Provided entries:
Segment Open

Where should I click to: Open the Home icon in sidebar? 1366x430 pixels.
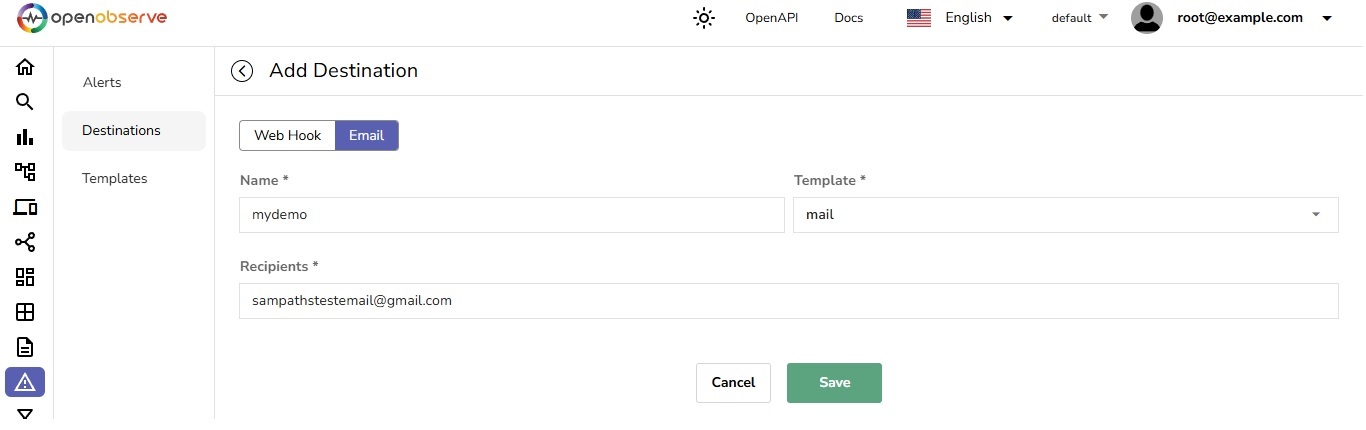pos(25,67)
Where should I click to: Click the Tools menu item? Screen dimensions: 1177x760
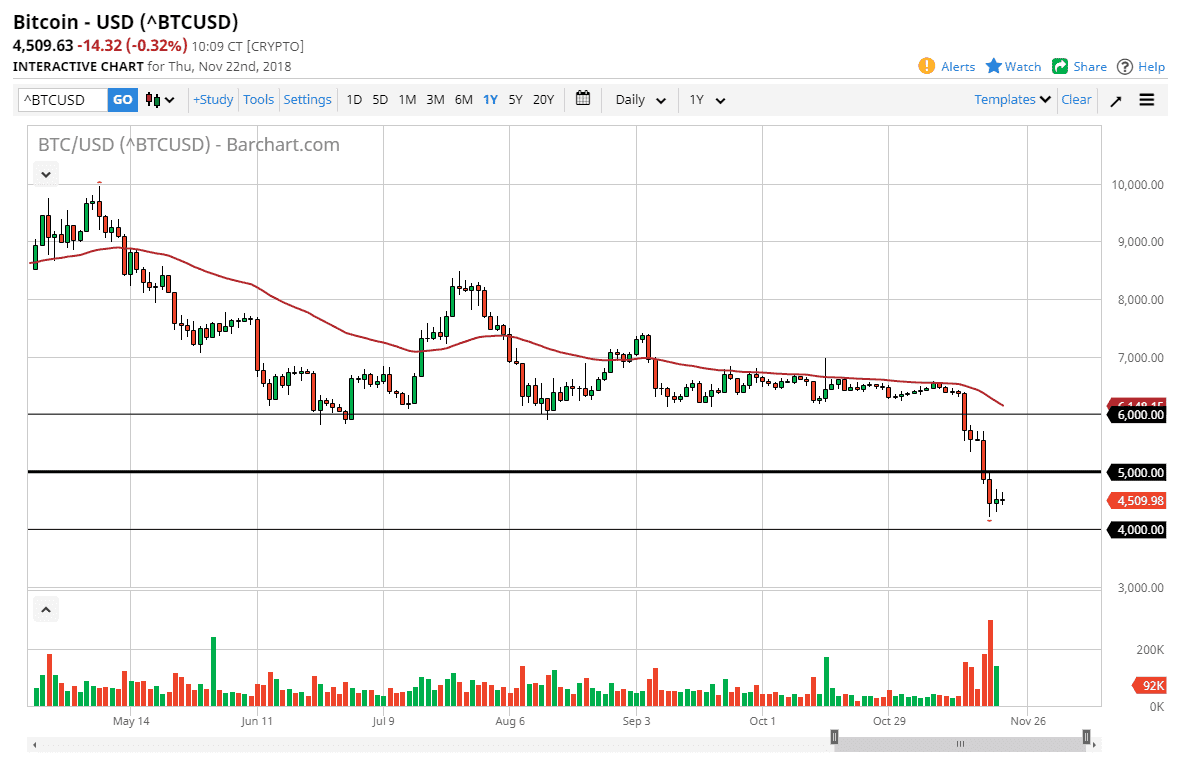258,99
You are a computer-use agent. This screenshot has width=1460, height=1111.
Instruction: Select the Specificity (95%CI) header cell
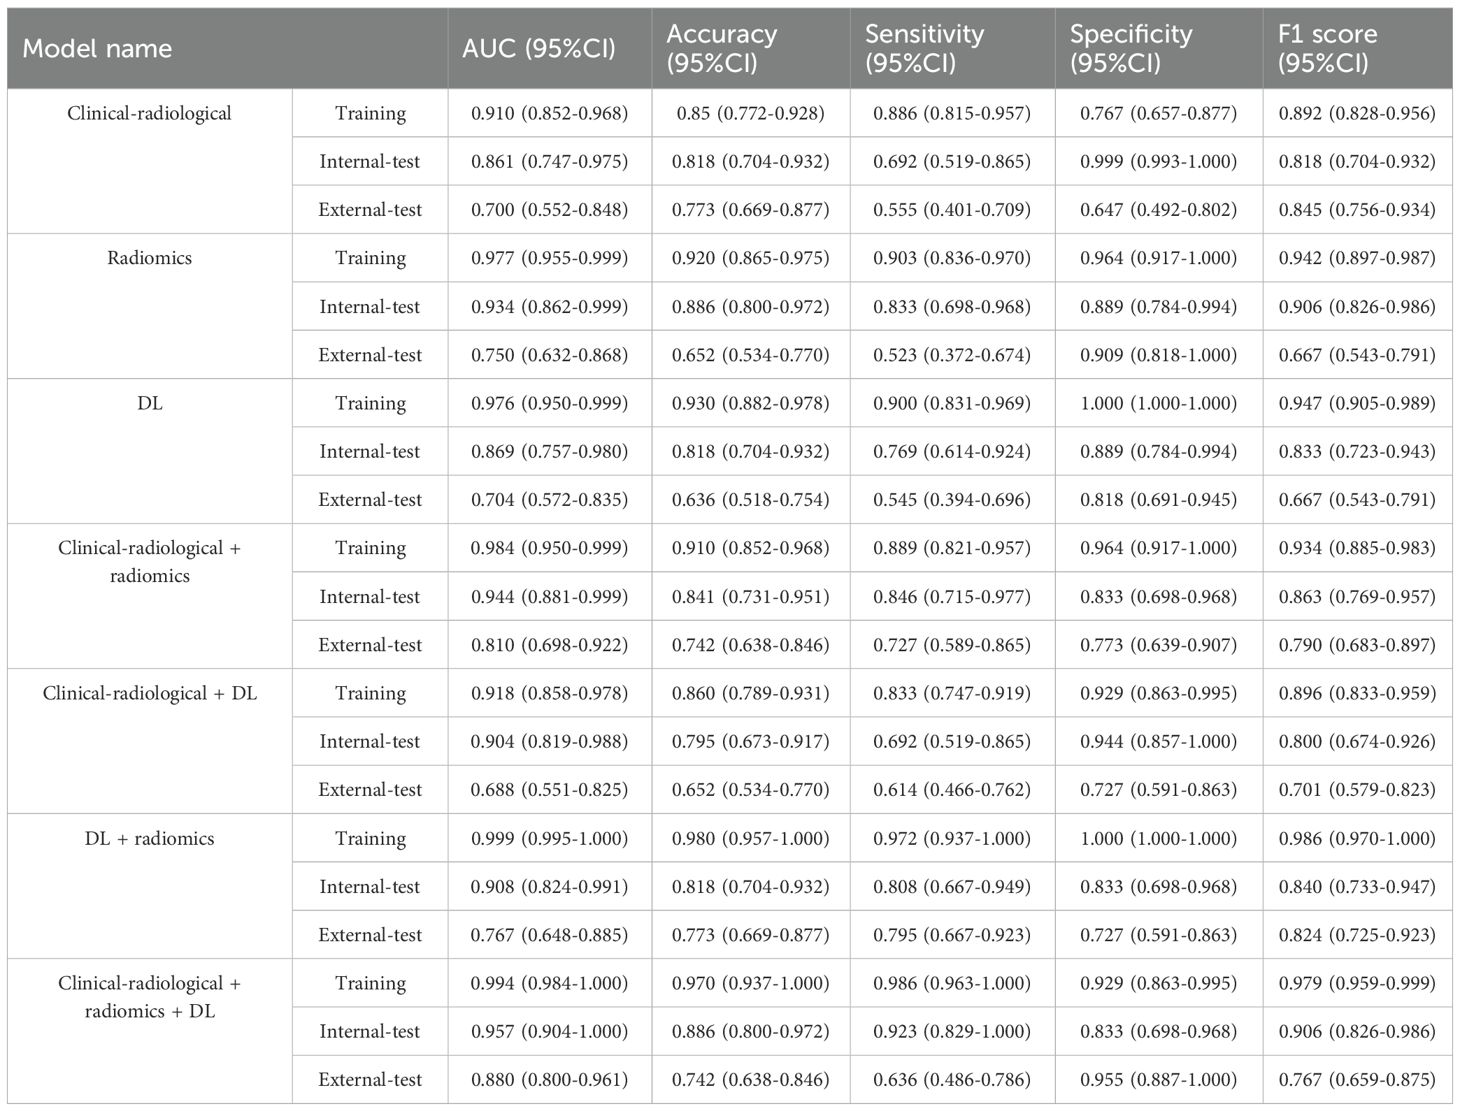[x=1131, y=48]
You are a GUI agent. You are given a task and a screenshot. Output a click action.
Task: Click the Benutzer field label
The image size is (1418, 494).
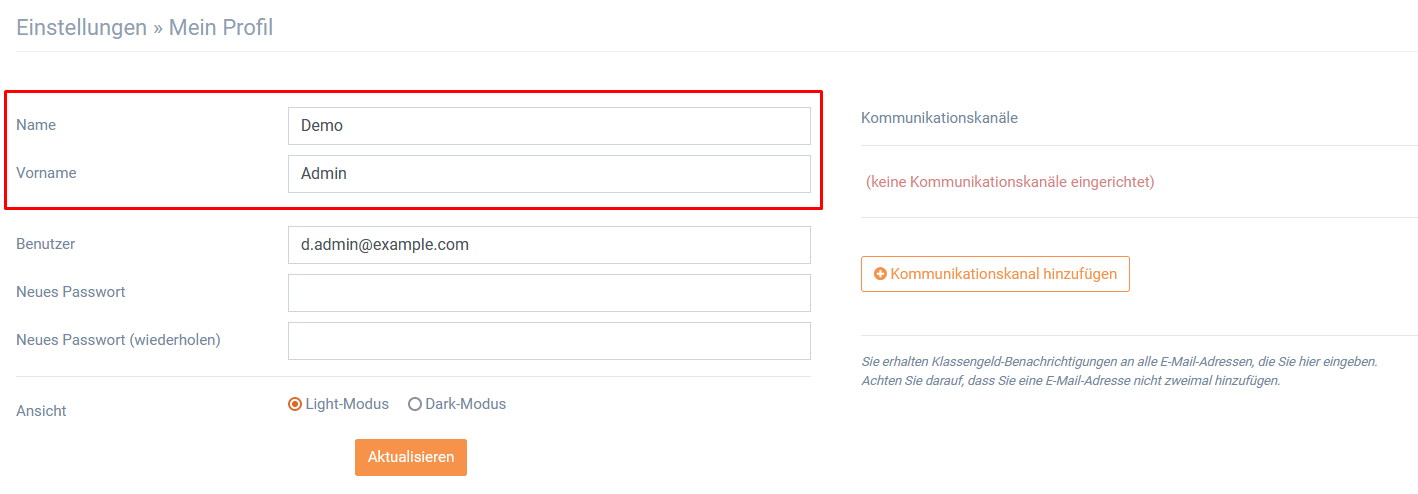pyautogui.click(x=46, y=244)
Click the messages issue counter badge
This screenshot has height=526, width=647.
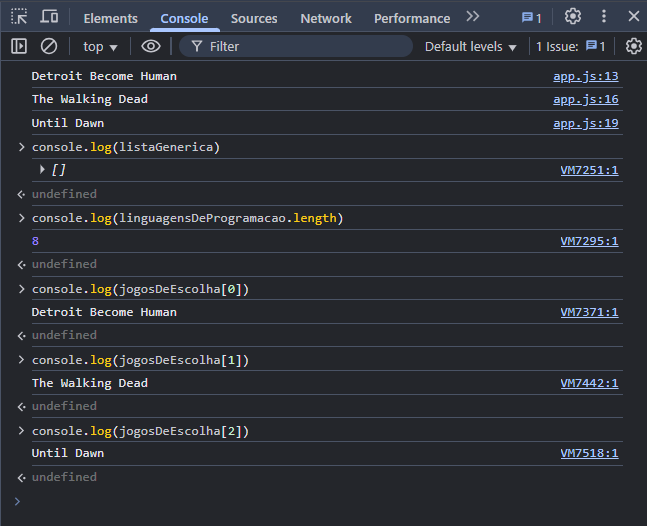pos(532,18)
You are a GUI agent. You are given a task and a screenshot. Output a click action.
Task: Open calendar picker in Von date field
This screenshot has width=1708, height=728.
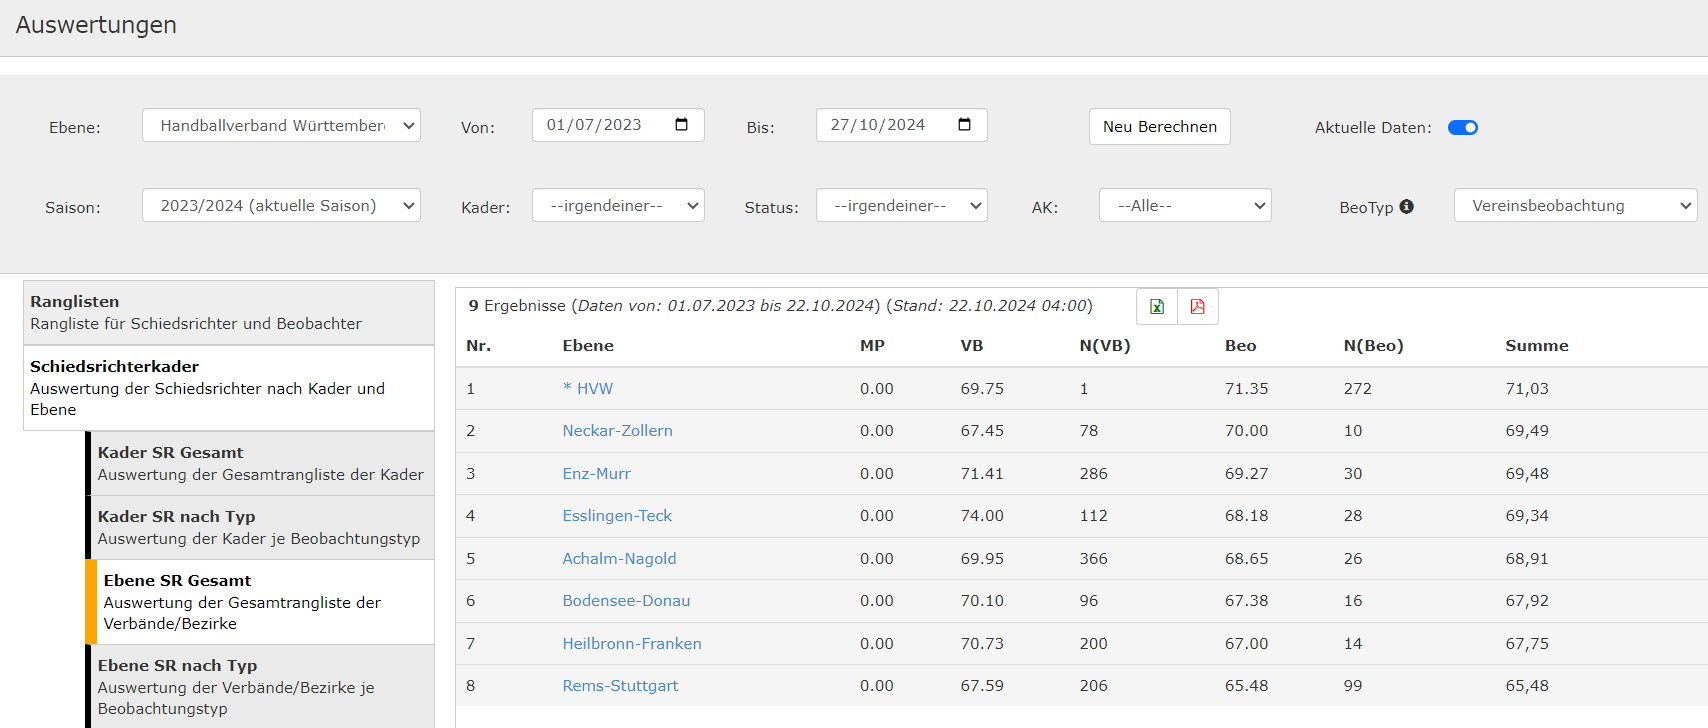click(682, 125)
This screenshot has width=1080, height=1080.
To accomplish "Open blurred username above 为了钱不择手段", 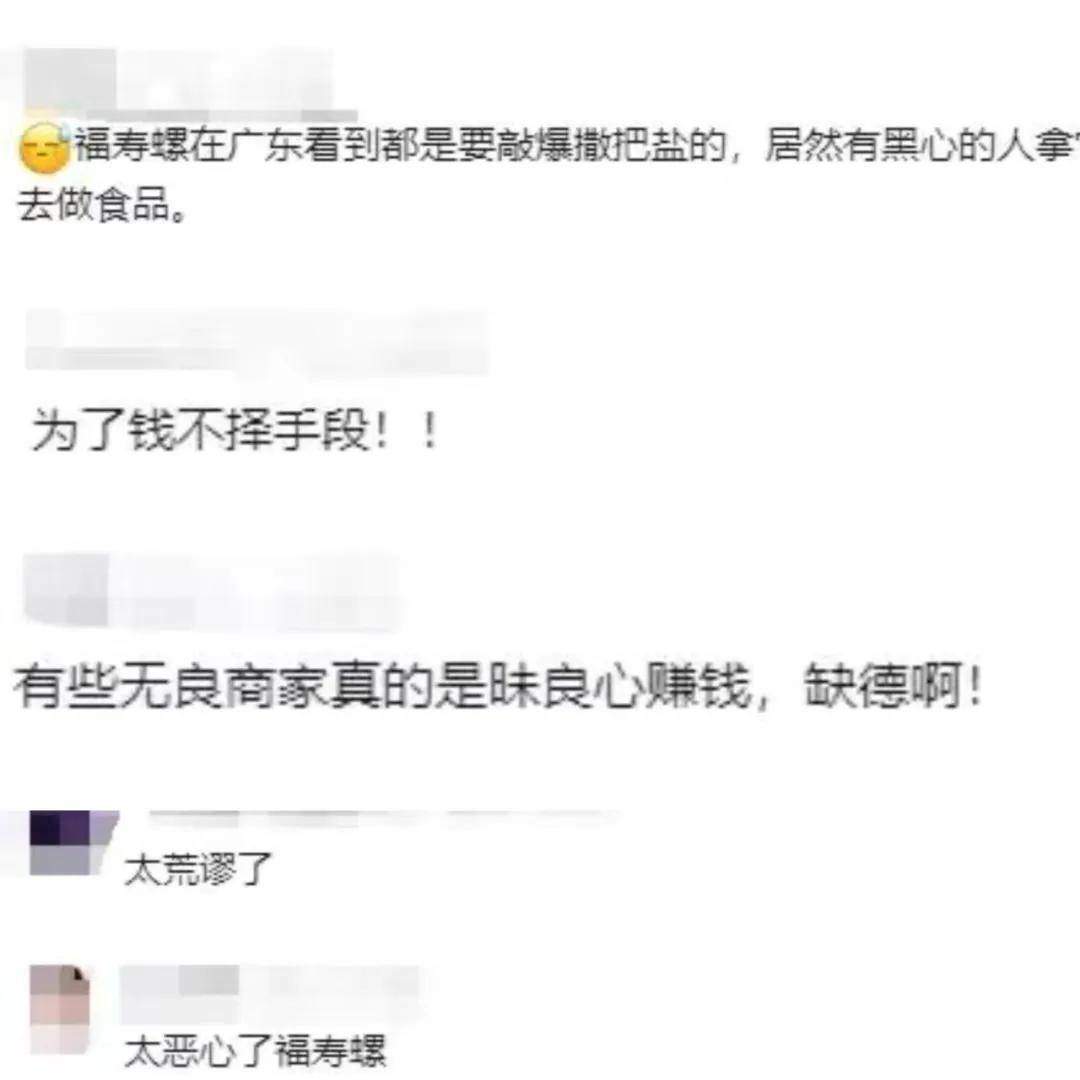I will [x=257, y=342].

Segment Closed

What the task requires: In the records above, find the line containing "You are a computer-use" and output every line from the first through that one, exactly, omitting pictures.

Task solution:
Where should I click to: Open the Home icon in sidebar? 1366x430 pixels.
pos(25,67)
Where should I click to: Click the Tools menu item? Screen dimensions: 1177x760
258,99
You are a computer-use agent. This screenshot has width=1460, height=1111.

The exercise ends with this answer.